Rather than superimposing change, smart teams engage from Day One with employees in business units and functions to co-develop solutions. As future users, these employees can steer the development of applications in the right direction, and doing so will give them the feeling of ownership that catalyzes success. The focus must be on mobilizing teams, ensuring change by taking them along on the proof-of-concept journey. (See Exhibit 3.)

Both Top-Down and Bottom-Up Change Management Approaches Are Critical to Achieving Success with AI

The AI application development process starts with a team understanding a process as is, defining the application and iterating it into an AI solution, and calculating the business case for it. Then, the team interviews the first users of the AI application and identifies possible improvements. Some AI teams shadow employees as they execute their daily routines for a week or more to ensure they understand what the issues and opportunities are.
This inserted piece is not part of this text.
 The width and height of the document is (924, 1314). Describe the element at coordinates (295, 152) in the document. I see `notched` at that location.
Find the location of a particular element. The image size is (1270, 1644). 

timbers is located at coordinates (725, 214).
Adopting a user-centric approach to AI deployment is critical. For instance, a global utility wanted to help its technicians perform maintenance activities better with AI. One week of interviews and shadowing resulted in the capture of 1,500 process-related insights and 150 supporting pictures. User engagement rose sharply following the shadowing exercise, with the AI team gaining access to technicians who would normally spare no time for such things.

After testing concepts with would-be users, the AI team should work with them to develop the application’s key features and test them out. The AI application is thus co-developed by following an agile approach with sprints, and the results are continuously reviewed to improve the technological solution and ensure its fit.
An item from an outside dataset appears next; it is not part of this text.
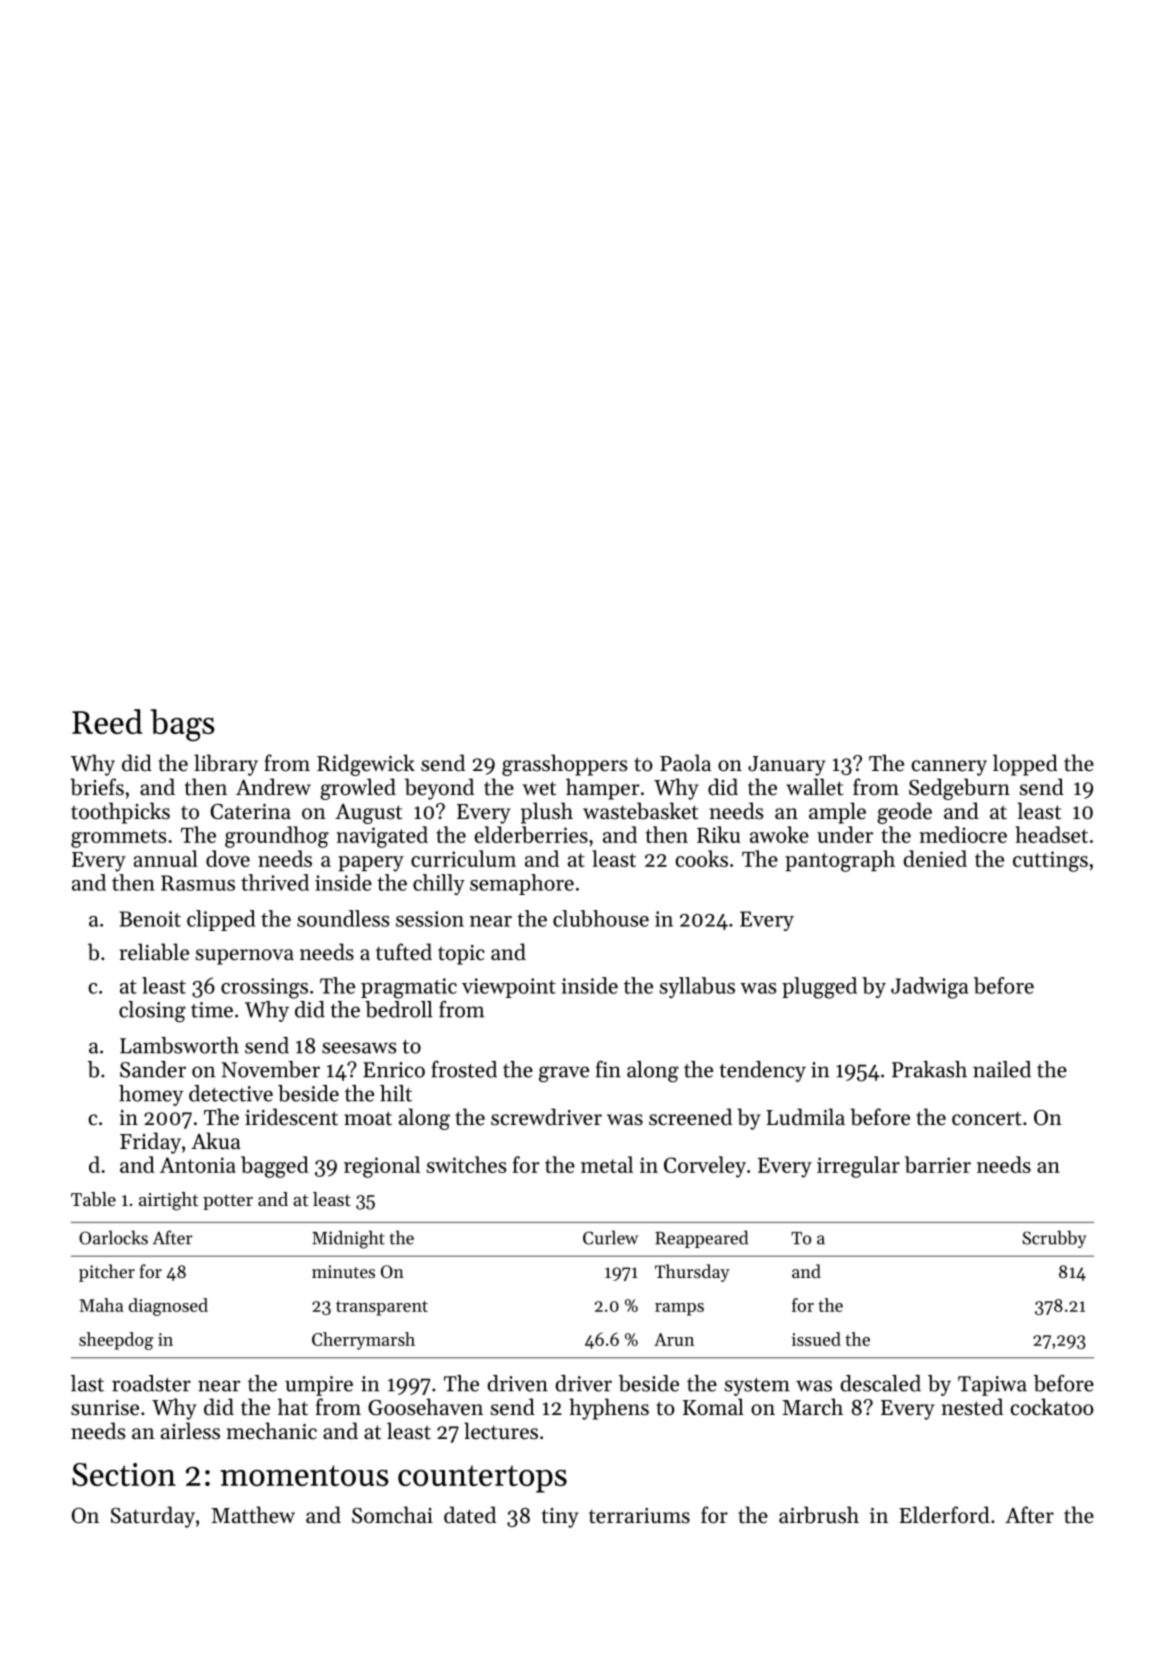 The width and height of the screenshot is (1165, 1654). What do you see at coordinates (610, 1237) in the screenshot?
I see `Curlew` at bounding box center [610, 1237].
The renewable energy industry, like many others, is struggling to harness AI’s potential because it has tried to roll out the technology with an outdated mindset. To change this, companies must shift from deploying AI tools to building AI-native organizations. That means embedding AI expertise across business units—not just in digital teams—and rethinking how data is collected, shared, and acted upon in real time. Such a shift will demand investment not just in algorithms, but also in business processes, organizational culture, and new kinds of collaboration between domain experts and data scientists.

Ultimately, AI can help renewable energy companies do more than produce clean power efficiently; it can help match supply with demand dynamically, engage customers in new ways, and help energy companies operate flexibly in complex grids. However, that will require forgetting the old assumptions about digital technologies and relearning what it means to lead in an AI-first energy world.